USS Razorback in port with USS Caiman tied up alongside.
A large number of American submarines tied up in port, almost certainly Mare Island Naval Shipyard. At least six sets of periscopes are visible. However, the only visible hull number is USS Piranha (SS-389).
A good view of Razorback's stern, identifable by the after torpedo loading hatch, visible just forward of the after torpedo room hatch. The propeller stern guards are also visible.
Razorback's air manifold, in the control room. The air manifold looks almost identical today.
Torpedo tubes one and three in the forward torpedo room, starboard side.
Razorback's after 5-inch deck gun. The Battery Room hatch is open and visible at the right side of the image. Taken in Pearl Harbor, HI. The Submarine Escape Training Tower is visible in the back ground (Groton, CT doesn't have palm trees...)
Razorback's officers, Chief Petty officers, and crew. The foundation of the forward deck gun is visible.
Razorback's officers, Chief Petty Officers and crew. Photo caption reads "31 January 1948 at Tsingtao, China".
Notice the wide variety of clothing and head gear. Some men are wearing the traditional "white hat", while others are wearing wool watch caps and one even appears to be wearing an old style "flat hat" or "Donald Duck" hat. Two of the sailors in the front row appear to be wearing jackets with the post-war patch, featuring a red submarine wearing a white hat on a blue background with a trail of bubbles behind. The patch is also clearly visible on the crewman standing next to the African-American Chief Steward (at the right of the picture).
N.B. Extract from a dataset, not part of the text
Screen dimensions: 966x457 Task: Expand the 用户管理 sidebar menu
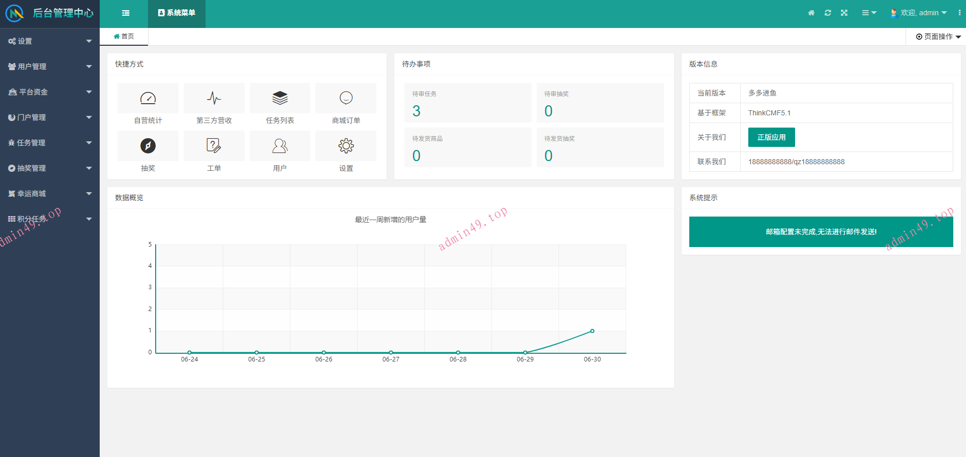point(50,67)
In the late 1940s, the United States was providing significant military aid to the Nationalist Chinese Government, led by Generalissimo Chiang Kai-Shek during their Civil War against the Communist Chinese, led by Mao Zedong.
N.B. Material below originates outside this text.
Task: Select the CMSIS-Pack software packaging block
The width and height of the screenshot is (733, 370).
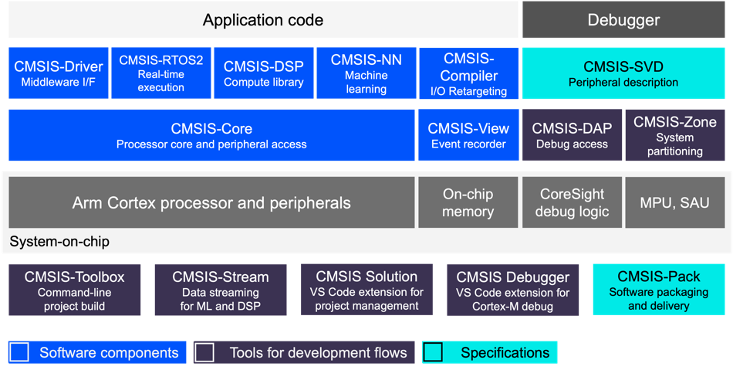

The U.S. Navy operated a major naval training base at Tsingtao (now known as Qingdao), on the eastern coast of China, training both officers and enlisted men for the Nationalist Chinese Navy. The vessel in the background is very likely one of the many ships transferred to the Nationalist Chinese Navy. The muzzle of Razorback's 5-inch gun is just visible at the left of the photograph.
An Arkansan, Admiral Charles Maynard Cooke, Jr., was in charge of U.S. efforts in China for two years.
Razorback's basketball team. (The basketball court was apparently removed during the GUPPY IIA conversion.)
The after 5-inch gun is clearly visible behind the two fencers
Who says you can't have fun?
Two Razorback crewmen
Two more Razorback crewmen
More Razorback crewmen. This photograph gives a good view of the after end of the bridge fairwater structure, including the ammunition scuttles. The After Battery Hatch is at the right edge of the photograph, and is largely unchanged to this day.
Photographing the photographer...
The "Jolly Roger" pirate flag is traditionally flown during the "crossing the line" ceremony, when the submarine crosses the equator. Those who have never crossed the equator aboard ship are known as "pollywogs", while their more experienced shipmates are "shellbacks".
The following series of pictures are from the initiation ceremony. "Pollywogs" are subjected to a variety of unpleasant ordeals before being declared "worthy" of their new status as "shellbacks".
The perferated steel deck is visible in the background.
A "pollywog" running a gauntlet of "shellbacks".
The After Engine Room hatch has a square fairing. The after 5-inch gun and the deck modifications to accomodate it are clearly visible, as are the guards around the propellers.
Gene Haley at the periscope.
Gene Haley at the periscope
Captain Leonce Arnold LaJaunie, Jr., Commanding Officer of USS Razorback from July 1946 to August 1948.
Gene Haley with USS Razorback in the background. Photograph taken at New Guinea in December 1946.
USS Razorback entering the harbor at Sydney, Australia, 15 December, 1947.
Periscope photography. A small fireboat fighting an inport fire. Photograph reportedly taken off the coast of China, so the fire may have been the result of fighting between the Nationalist Chinese and the Communist Chinese.